Do RSVP: Let the soon-to-be married couple know that you’ll be attending their nuptials as soon as possible. If you don’t RSVP and simply show up on the day, you’ll put the couple under pressure as they’ll have to rearrange their seating plan and order an extra meal to accommodate for your expected arrival.
Don’t be late: Weddings tend to run a bit behind schedule but that doesn’t mean you should. If the ceremony begins at 5pm, don’t show up at 5.20pm. You should plan to arrive 20 to 30 minutes early.
Do turn off or silence your phone: You don’t want to be the person who ruined the couple’s ceremony because your phone kept pinging. Keep it on silent or, to be extra safe, switch it to airplane mode for the entire ceremony.
Don’t bring an uninvited plus-one: Unless it says ‘and guest’ on the invitation, you should be attending the wedding solo. You can’t simply arrive on the day with a plus-one and do not contact the bride and groom the week of the wedding asking if you can bring someone with you – if they had the budget and space for an extra guest, they would have extended the invitation.
Do stick to the dress code: If you’ve read multiple wedding guest etiquette lists, you’ll find this one coming up again and again. Don’t wear white (the bride has dibs on that colour), don’t wear the same style and colour dress as the bridesmaids (check with the bride or bridesmaids before the wedding to find out what colour dresses they are wearing), and don’t wear jeans – even if the wedding invitation says ‘casual dress’, try to stick to a dress, skirt and top, or suit. A good tip is to match your outfit to the venue.
Don’t criticise the food, loudly: If the food isn’t for you, don’t share your negative comments in the middle of the meal.

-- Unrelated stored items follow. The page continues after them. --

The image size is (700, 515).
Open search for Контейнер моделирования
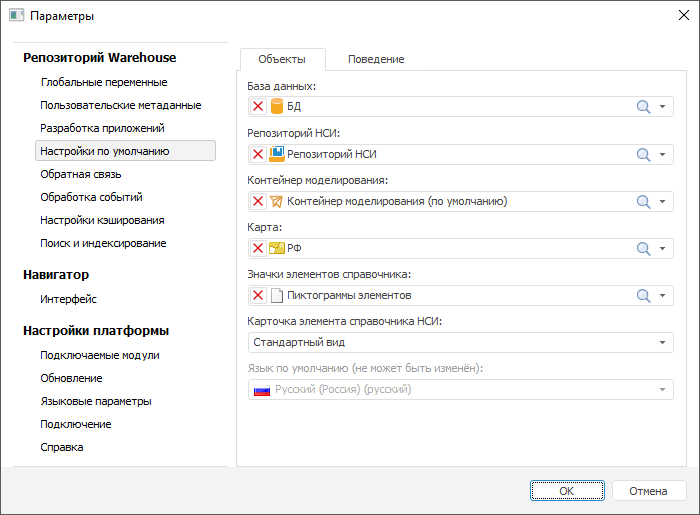(644, 201)
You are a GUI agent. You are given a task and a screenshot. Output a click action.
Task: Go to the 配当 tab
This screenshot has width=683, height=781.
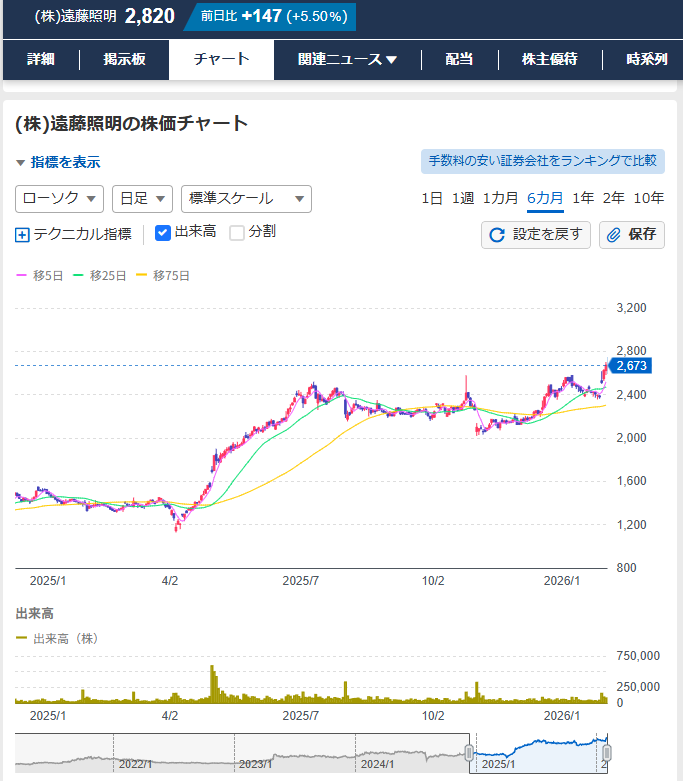[459, 59]
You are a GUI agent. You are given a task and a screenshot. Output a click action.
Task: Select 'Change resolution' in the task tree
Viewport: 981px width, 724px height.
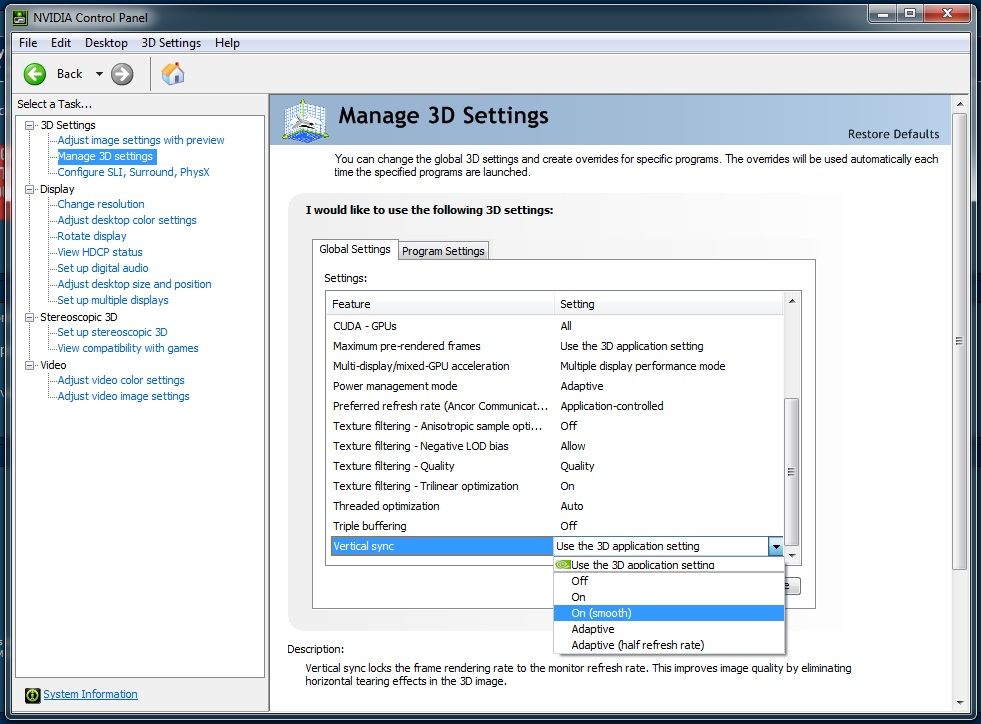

The couple spent a lot of time creating the perfect menu for their day so to be polite, save your comments for another time and pretend everything is delicious.
Do tell the couple about food allergies: Whether you’re a vegan, follow a gluten-free diet, or are allergic to nuts, be sure to the tell the couple of your allergies in advance. That way, they can have the venue prepare a special menu for you.
Don’t drink too much: You don’t need to take full advantage of the open bar. You can have a good time but be sure to pace yourself too – you want to see the couple cut the cake.
Do introduce yourself to people at your table: If your table has people you’ve never met, introduce yourself when you sit down. The married couple worked long and hard on the seating plan so chances are you’re at that table because they feel you’ll mix well with the others.
Don’t give an unplanned speech: The microphone at the wedding isn’t a free for all. A wedding already comes with its fair share of speeches so if you want to speak, chat with the couple beforehand so they can schedule you in.